# start of Record set

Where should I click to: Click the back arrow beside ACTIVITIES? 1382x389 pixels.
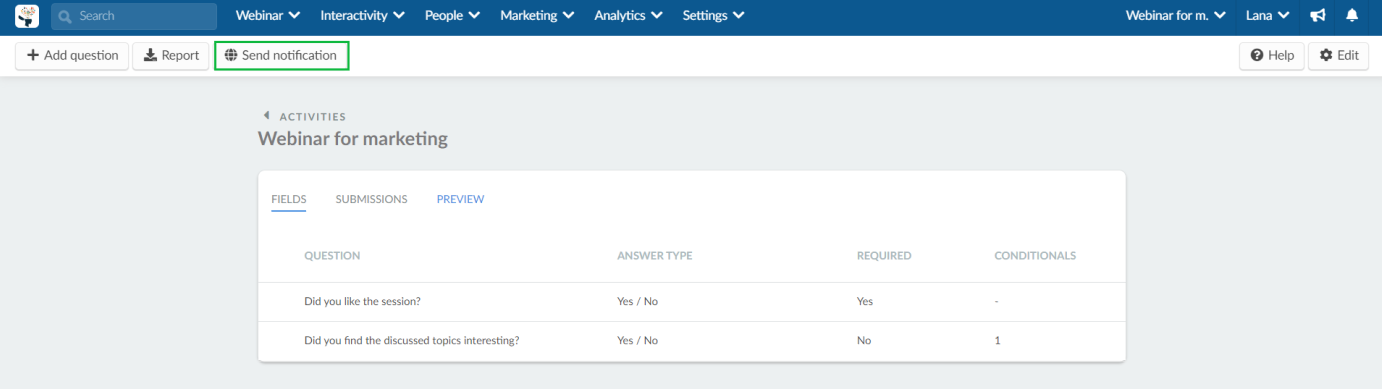coord(266,116)
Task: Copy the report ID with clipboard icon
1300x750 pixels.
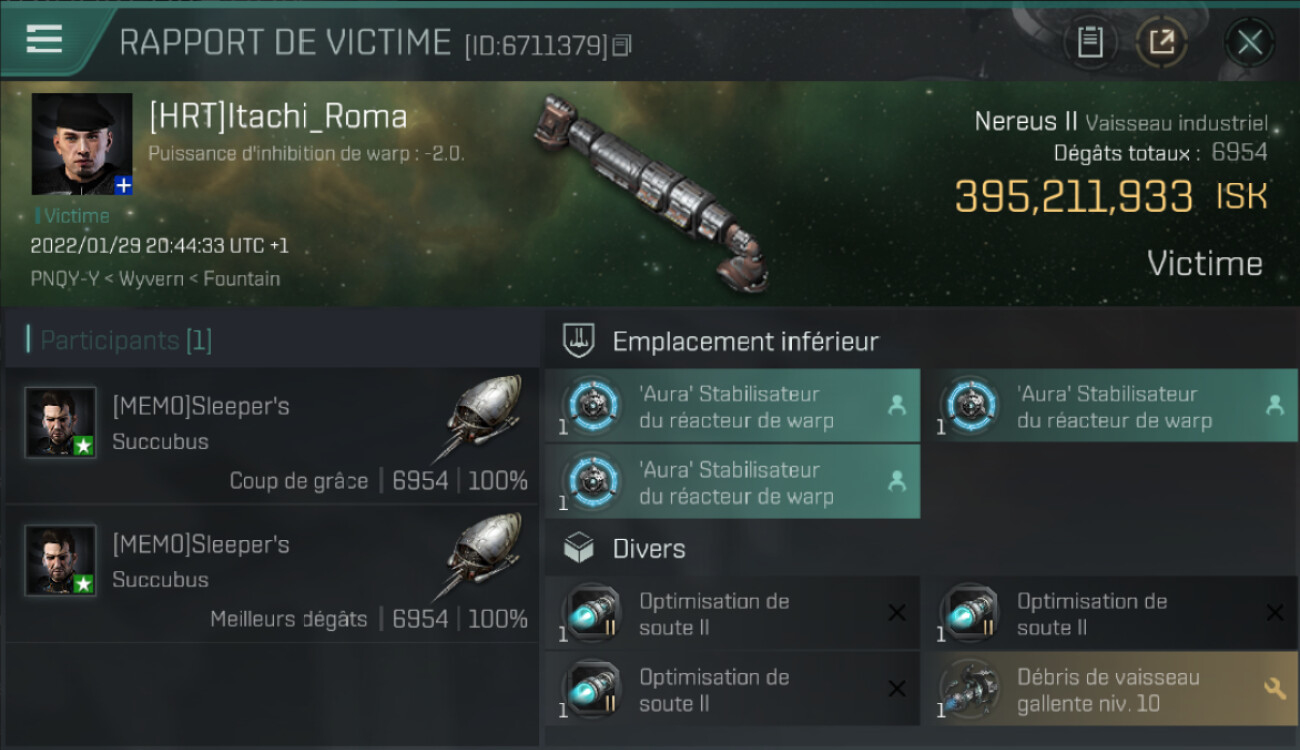Action: pyautogui.click(x=622, y=45)
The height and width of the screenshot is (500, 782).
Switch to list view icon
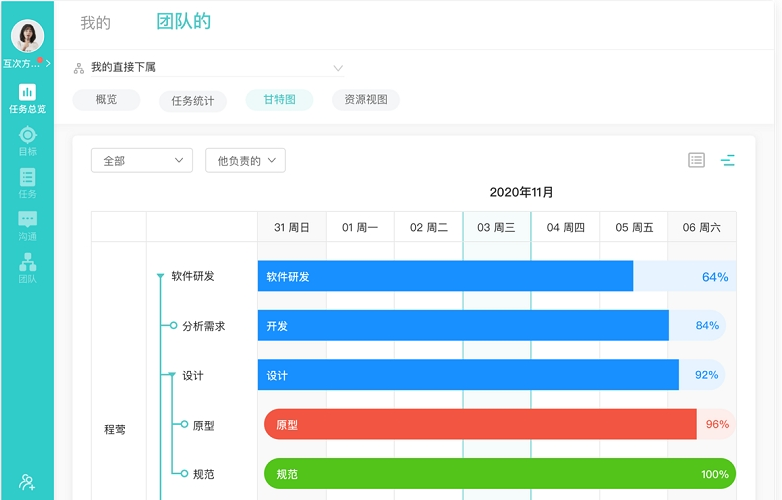tap(697, 160)
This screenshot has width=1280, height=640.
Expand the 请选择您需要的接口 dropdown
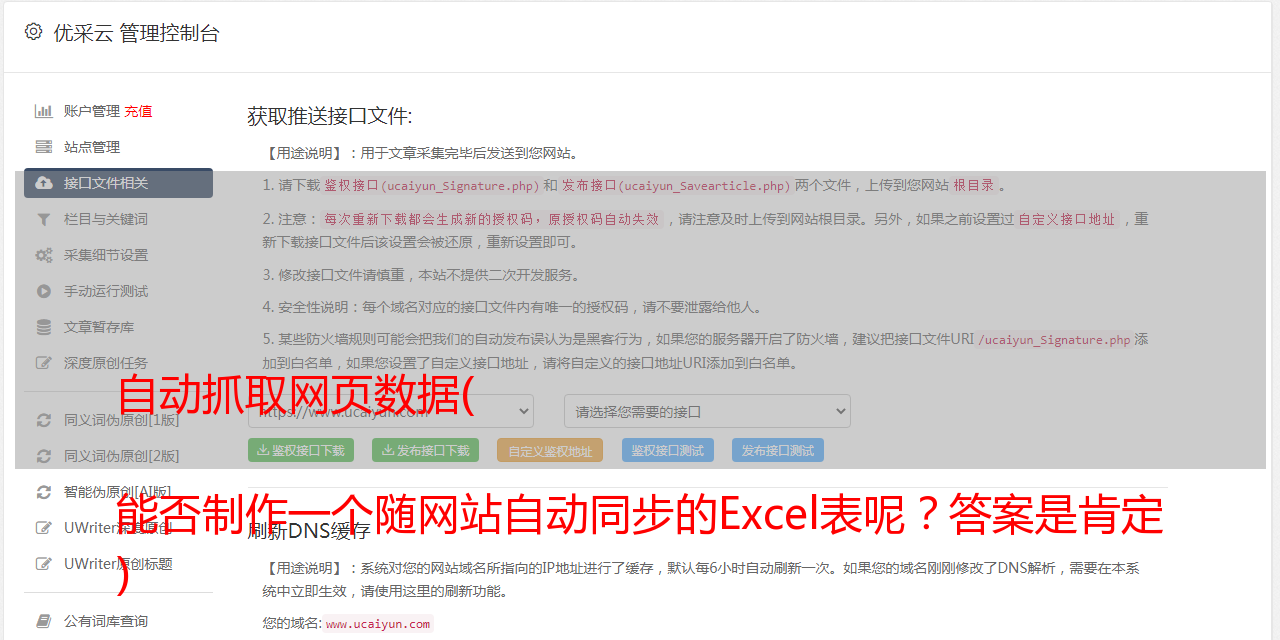coord(707,411)
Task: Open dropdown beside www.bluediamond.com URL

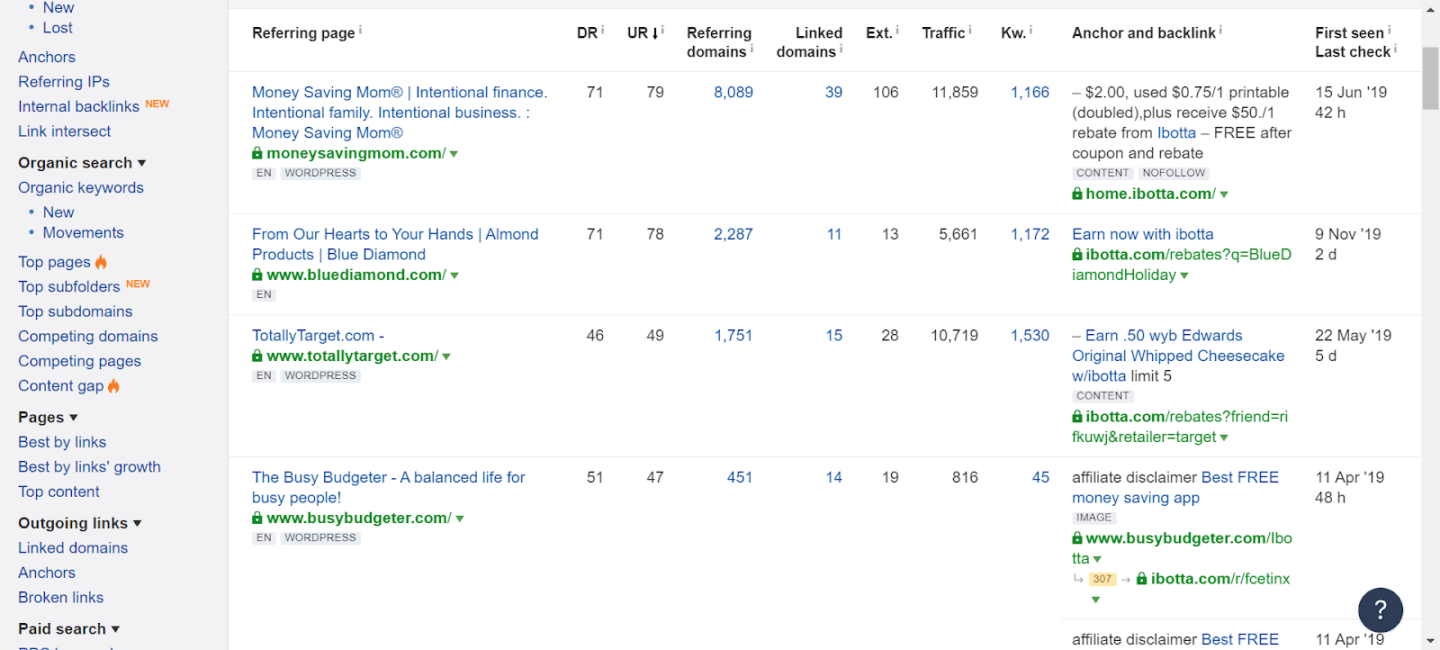Action: coord(454,276)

# end of Record set

**To be done**
Present the listing above as a Markdown table with the columns Number and Entry, one line per row, skipping blank lines. Leave the pictures out.

**Output below**
| Number | Entry |
|---|---|
| 1 | Where should I click to: Click the back arrow beside ACTIVITIES? 1382x389 pixels. |
| 2 | coord(266,116) |
| 3 | Task: Copy the report ID with clipboard icon |
| 4 | 1300x750 pixels. |
| 5 | Action: pyautogui.click(x=622, y=45) |
| 6 | The height and width of the screenshot is (500, 782). |
| 7 | Switch to list view icon |
| 8 | tap(697, 160) |
| 9 | This screenshot has width=1280, height=640. |
| 10 | Expand the 请选择您需要的接口 dropdown |
| 11 | coord(707,411) |
| 12 | Task: Open dropdown beside www.bluediamond.com URL |
| 13 | Action: coord(454,276) |